Work on the contract will extend the M88 production line within the Combat Vehicle Industrial Base through 2016.
“This contract provides enhanced capabilities for America’s soldiers and will help preserve the defense industrial base by retaining critical employees and unique skill sets,” said Adam Zarfoss, director of Artillery and Recovery Systems at BAE Systems. “The HERCULES is a significant upgrade over its predecessor and is essential to fulfill successful recovery missions.”
The fleet of Army Armored Brigade Combat Team (ABCT) vehicles is getting heavier, making it increasingly important that the recovery fleet is upgraded to support them. With its 70,000 pound boom, the HERCULES is able to hoist and tow twice the weight of its predecessor, the M88A1. The HERCULES, which provides recovery support to soldiers in the field, is the only vehicle able to recover the M1 Abrams tank and the heaviest mine-resistant ambush protected (MRAP) variants in a combat environment.
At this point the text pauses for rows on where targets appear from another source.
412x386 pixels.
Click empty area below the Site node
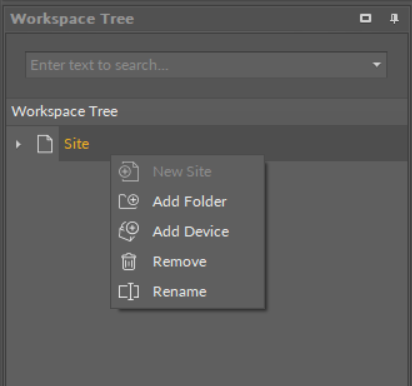pyautogui.click(x=207, y=347)
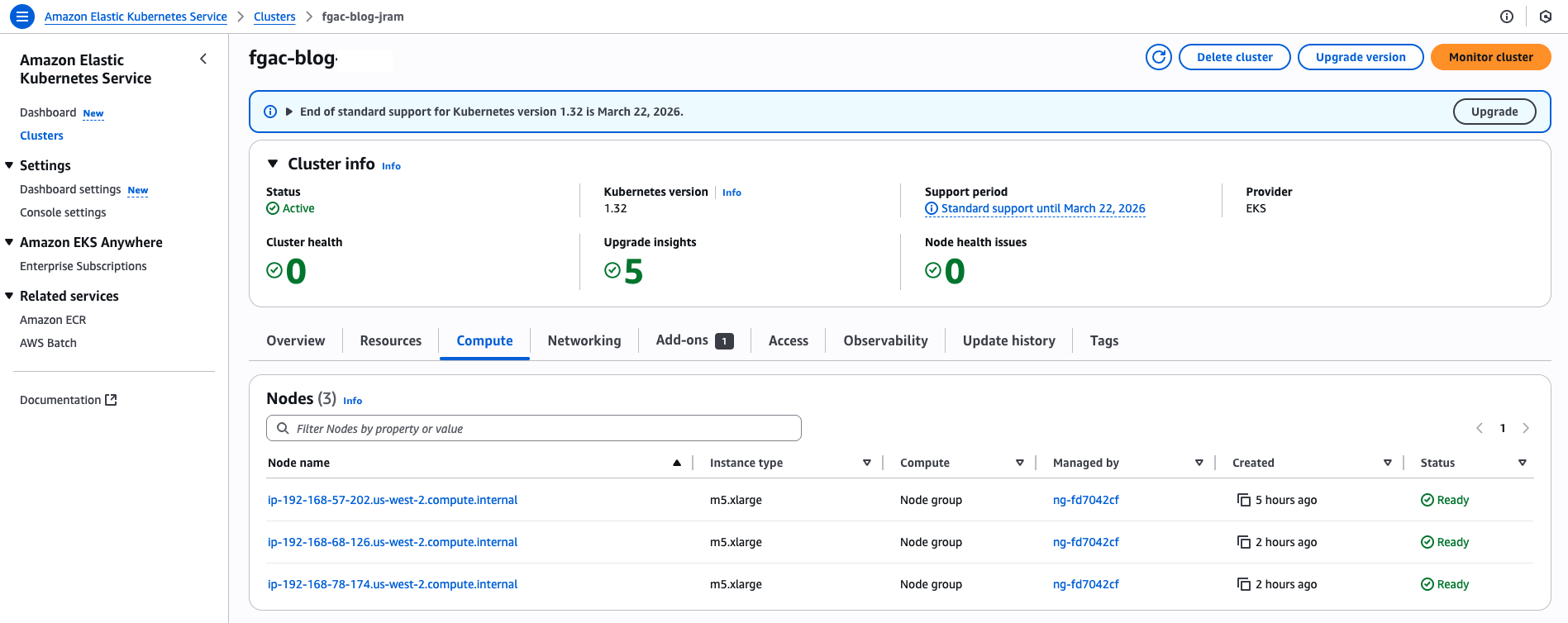Screen dimensions: 1568x623
Task: Open the Instance type column filter dropdown
Action: click(866, 463)
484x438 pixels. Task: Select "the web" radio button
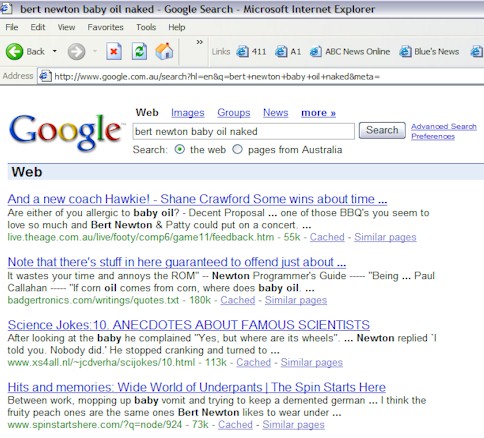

The upgrade work will begin immediately and will be performed primarily by the existing workforce at BAE Systems in York, Pennsylvania, with additional work performed at Anniston Army Depot and BAE Systems’ Aiken, South Carolina, facility. The contract continues the U.S. Army’s program to pure-fleet its M88s to the HERCULES variant. To date, BAE Systems has converted nearly 650 U.S. Army M88 vehicles to the HERCULES configuration.
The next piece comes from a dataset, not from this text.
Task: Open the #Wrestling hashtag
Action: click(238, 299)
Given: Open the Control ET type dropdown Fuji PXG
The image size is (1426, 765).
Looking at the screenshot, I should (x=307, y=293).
The M88 plays a critical role in the company’s efforts to maintain the Combat Vehicle Industrial Base by supporting a team of highly skilled professionals and protecting the affordability of the Army’s combat vehicles. BAE Systems is responsible for four of the five U.S. Army ABCT vehicles, including the Bradley and the M88. The support of Congress and the Army to protect these vital capabilities through the M88 upgrades helps to sustain the workforce at BAE Systems’ facilities and ensures that they will be available for future programs.